THE coming of summer attracted thousands of revellers to Edinburgh last night for the spectacular Beltane Fire Festival.

The annual mix of fire, drums, theatre, body paint, elaborate costumes and acrobatics, based on the old Celtic May Day, lit up the skies above Calton Hill as the sun went down.

The event, first organised in the mid-1980s, marks the end of winter and is a revival of the ancient Celtic and Pagan festival of Beltane, the Gaelic name for the month of May.


(Picture credit: Gordon Terris)

During festivities, the Green Man is killed as the god of winter and reborn as spring to consort with the May Queen, who was played this year by Katie O’Neill.

All the fires are put out and relit using a fire made from a piece of wood kept from the previous year’s festival.

Those who climbed to the top of Calton Hill to watch the performance praised the event’s atmosphere.

One reveller said: “It is a good night for the Beltane Fire Festival. It’s not raining, it’s mild, cloudless and a plain, classic sunset.”

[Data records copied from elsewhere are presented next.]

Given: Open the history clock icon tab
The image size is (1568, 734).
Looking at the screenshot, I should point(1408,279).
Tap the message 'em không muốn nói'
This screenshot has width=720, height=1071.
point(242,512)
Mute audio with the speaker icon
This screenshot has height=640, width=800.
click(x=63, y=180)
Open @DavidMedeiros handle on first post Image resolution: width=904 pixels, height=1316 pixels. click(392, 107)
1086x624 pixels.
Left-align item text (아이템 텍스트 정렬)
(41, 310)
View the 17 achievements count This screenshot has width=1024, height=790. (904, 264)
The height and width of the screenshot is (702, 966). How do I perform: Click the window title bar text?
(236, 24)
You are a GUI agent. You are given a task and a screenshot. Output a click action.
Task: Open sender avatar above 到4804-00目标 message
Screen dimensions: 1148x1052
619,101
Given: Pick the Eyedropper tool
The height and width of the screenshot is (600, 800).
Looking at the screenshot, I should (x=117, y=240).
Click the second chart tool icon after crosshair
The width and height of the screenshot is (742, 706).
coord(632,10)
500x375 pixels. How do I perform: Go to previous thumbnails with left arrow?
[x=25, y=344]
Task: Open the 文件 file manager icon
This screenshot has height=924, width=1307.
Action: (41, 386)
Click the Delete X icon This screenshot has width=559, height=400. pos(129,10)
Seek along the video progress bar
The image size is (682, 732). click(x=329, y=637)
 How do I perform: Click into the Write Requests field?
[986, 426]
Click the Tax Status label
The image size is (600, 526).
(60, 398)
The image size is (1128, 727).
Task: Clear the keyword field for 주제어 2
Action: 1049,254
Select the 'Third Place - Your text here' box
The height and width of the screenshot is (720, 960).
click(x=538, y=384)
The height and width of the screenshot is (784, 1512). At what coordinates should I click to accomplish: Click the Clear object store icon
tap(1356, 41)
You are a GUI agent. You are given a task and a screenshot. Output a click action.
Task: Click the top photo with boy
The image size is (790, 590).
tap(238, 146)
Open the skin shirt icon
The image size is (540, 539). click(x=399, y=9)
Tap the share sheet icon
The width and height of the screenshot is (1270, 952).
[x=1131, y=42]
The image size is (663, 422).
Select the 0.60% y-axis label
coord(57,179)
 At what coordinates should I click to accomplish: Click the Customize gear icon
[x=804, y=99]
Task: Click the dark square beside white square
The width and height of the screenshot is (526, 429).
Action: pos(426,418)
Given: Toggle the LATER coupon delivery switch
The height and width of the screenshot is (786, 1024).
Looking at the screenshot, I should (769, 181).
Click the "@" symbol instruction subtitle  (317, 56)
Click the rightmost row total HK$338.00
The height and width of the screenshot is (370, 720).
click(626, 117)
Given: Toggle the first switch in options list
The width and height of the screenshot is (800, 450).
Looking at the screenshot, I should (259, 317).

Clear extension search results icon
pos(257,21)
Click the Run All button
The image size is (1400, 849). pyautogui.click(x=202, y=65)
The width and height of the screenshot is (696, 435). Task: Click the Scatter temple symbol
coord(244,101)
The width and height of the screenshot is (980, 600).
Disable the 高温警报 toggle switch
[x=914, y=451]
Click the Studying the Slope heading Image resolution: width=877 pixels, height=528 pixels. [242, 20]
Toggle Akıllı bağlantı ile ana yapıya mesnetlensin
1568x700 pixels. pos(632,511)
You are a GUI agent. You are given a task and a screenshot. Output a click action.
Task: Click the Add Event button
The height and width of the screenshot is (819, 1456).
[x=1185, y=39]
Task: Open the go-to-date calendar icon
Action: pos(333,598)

The modern Beltane Fire Festival is inspired by the ancient Gaelic festival of Beltane, which began on the evening before May 1 and marked the beginning of summer.

The modern festival was started in 1988 by a group including the musical collective Test Dept, with support from the School of Scottish Studies at the University of Edinburgh.


(Picture credit: Gordon Terris)

It now involves more than 300 voluntary collaborators and performers with the available tickets often selling out.

Organisers describe the festival as a “living, dynamic reinterpretation and modernisation of an ancient Iron Age Celtic ritual” and say it is the largest event of its kind.

The Beltane Fire Society, a registered charity which runs the festival, is managed by an elected voluntary committee.

All of the performers are volunteers who join by word of mouth or by attending one of the advertised open meetings held early in the year.

Senior performers and artists in the society help others through workshops with event production, prop construction, character performance techniques, team building, percussion skills and health and safety considerations.